72.08 (1) If the person pays the penalty set out in the notice of violation, the person is deemed to have committed the violation and proceedings in respect of it are ended.

Representations to Commission

(2) If the person makes representations in accordance with the notice, the Commission must decide, on a balance of probabilities, whether the person committed the violation and, if it so decides, it may impose the penalty.

Failure to pay or make representations

(3) A person who neither pays the penalty nor makes representations in accordance with the notice is deemed to have committed the violation and the Commission may impose the penalty.

Copy of the decision and notice of rights

(4) The Commission must cause a copy of any decision made under subsection (2) or (3) to be issued and served on the person together with a notice of the person’s right to apply for a review under section 62 and to appeal under section 64.

Debts to her Majesty

72.09 (1) An administrative monetary penalty constitutes a debt due to Her Majesty in right of Canada that may be recovered as such in the Federal Court.

Time limit

(2) No proceedings to recover a debt referred to in subsection (1) may be commenced later than five years after the debt became payable.

Proceeds payable to Receiver General

(3) An administrative monetary penalty paid or recovered in relation to a violation is payable to and shall be remitted to the Receiver General.

Certificate of default

(4) The unpaid amount of any debt referred to in subsection (1) may be certified by the Commission.

Registration in Federal Court

(5) Registration in the Federal Court of a certificate made under subsection (4) has the same effect as a judgment of that Court for a debt of the amount specified in the certificate and all related registration costs.

Defences

72.1 (1) It is a defence for a person in a proceeding in relation to a violation to establish that the person exercised due diligence to prevent the violation.

GIVEN ENTRIES:

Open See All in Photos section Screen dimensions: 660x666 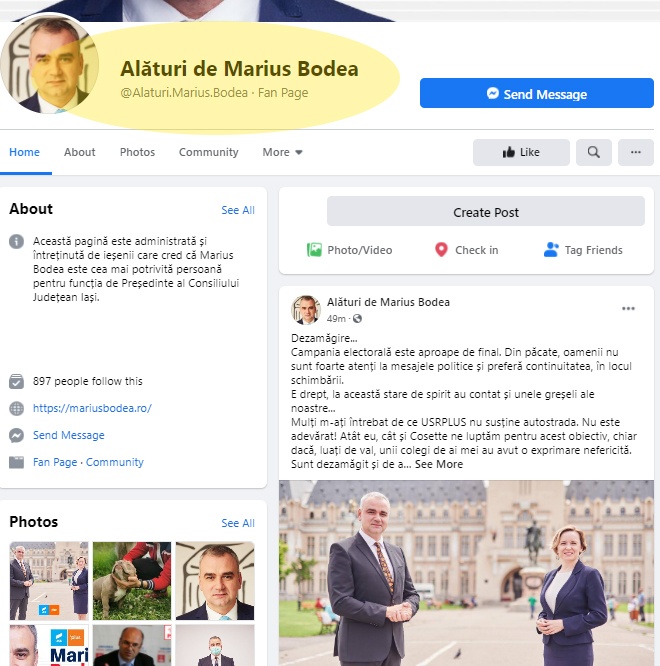click(238, 523)
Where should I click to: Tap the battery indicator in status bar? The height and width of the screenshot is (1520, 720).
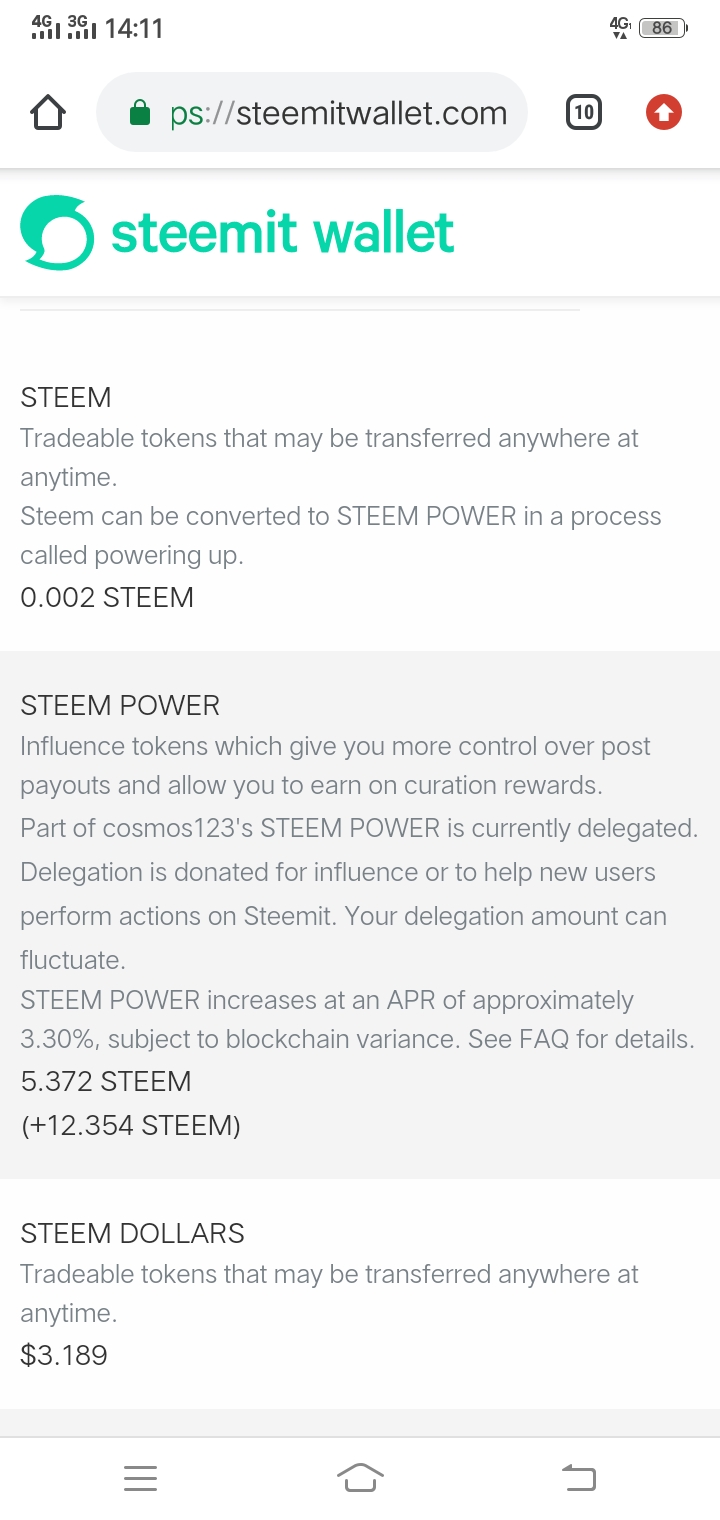663,28
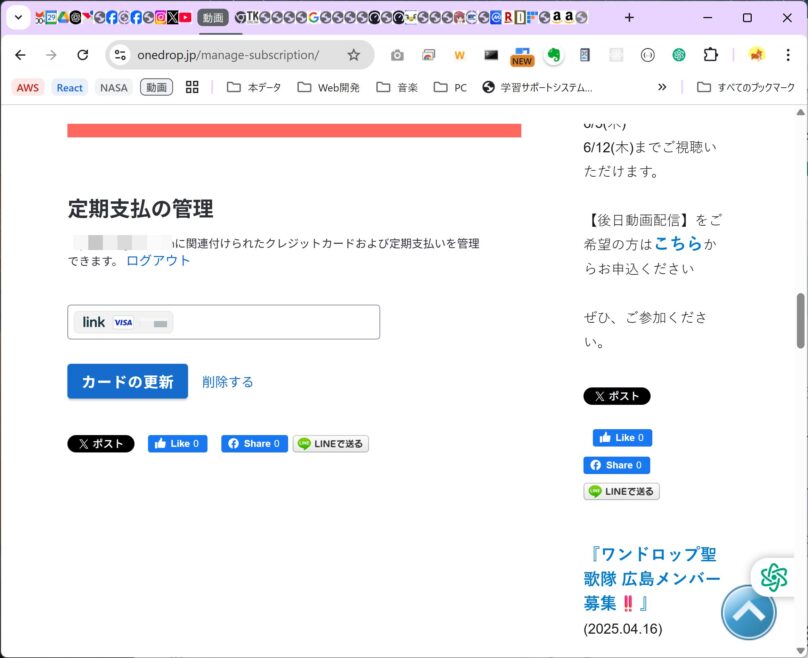Open a new tab
This screenshot has height=658, width=808.
point(629,17)
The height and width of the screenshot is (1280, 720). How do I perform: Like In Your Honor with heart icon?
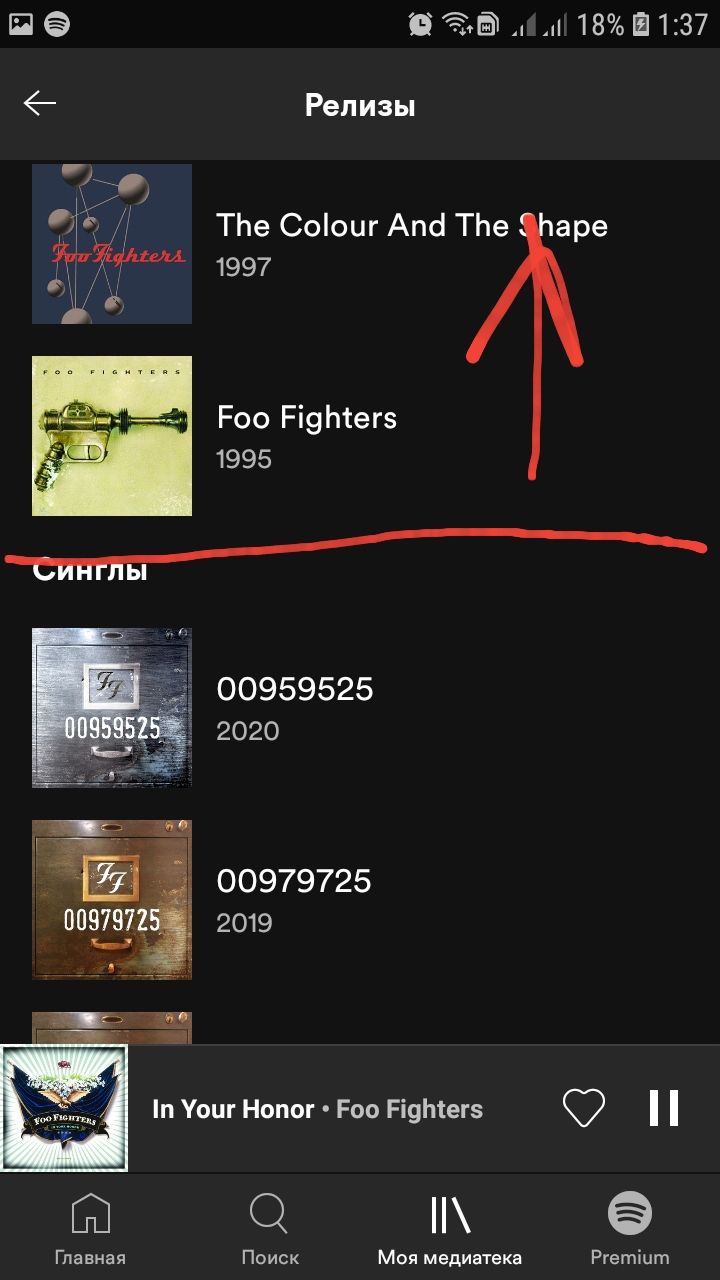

WHAT THIS EXERCISE ASKS:
(a) In the text on administrative monetary penalties, write out the passage from "(2) If the person" to "Commission may impose the penalty.", substituting "Board" for "Commission".
(b) Answer these from the text on administrative monetary penalties:
(i) How long after a debt becomes payable can proceedings to recover it still be started?
(ii) To whom must a paid or recovered penalty be remitted?
(iii) What must a person establish to have a defence in a proceeding about a violation?
(c) Continue the text on administrative monetary penalties from where it ends.
The listing isn't needed for any of this.

RESULTS IN ORDER:
(a)
(2) If the person makes representations in accordance with the notice, the Board must decide, on a balance of probabilities, whether the person committed the violation and, if it so decides, it may impose the penalty.

Failure to pay or make representations

(3) A person who neither pays the penalty nor makes representations in accordance with the notice is deemed to have committed the violation and the Board may impose the penalty.

(b)
(i) No later than five years after the debt became payable.
(ii) The Receiver General.
(iii) That the person exercised due diligence to prevent the violation.

(c)
Common law principles

(2) Every rule and principle of the common law that renders any circumstance a justification or excuse in relation to a charge for an offence in relation to a contravention of a prohibition or requirement of the Commission under section 41 applies in respect of a violation to the extent that the rule or principle is not inconsistent with this Act.

Evidence

72.11 In a proceeding in respect of a violation, a notice purporting to be served under subsection 72.07(1) or a copy of a decision purported to be served under subsection 72.08(4) is admissible in evidence without proof of the signature or official character of the person appearing to have signed it.

Time limit

72.12 (1) No proceedings in respect of a violation may be commenced later than two years after the day on which the subject-matter of the proceedings became known to the Commission.

Certificate of secretary to the Commission

(2) A document appearing to have been issued by the secretary to the Commission, certifying the day on which the subject-matter of any proceedings became known to the Commission, is admissible in evidence without proof of the signature or official character of the person appearing to have signed the document and is, in the absence of evidence to the contrary, proof of the matter asserted in it.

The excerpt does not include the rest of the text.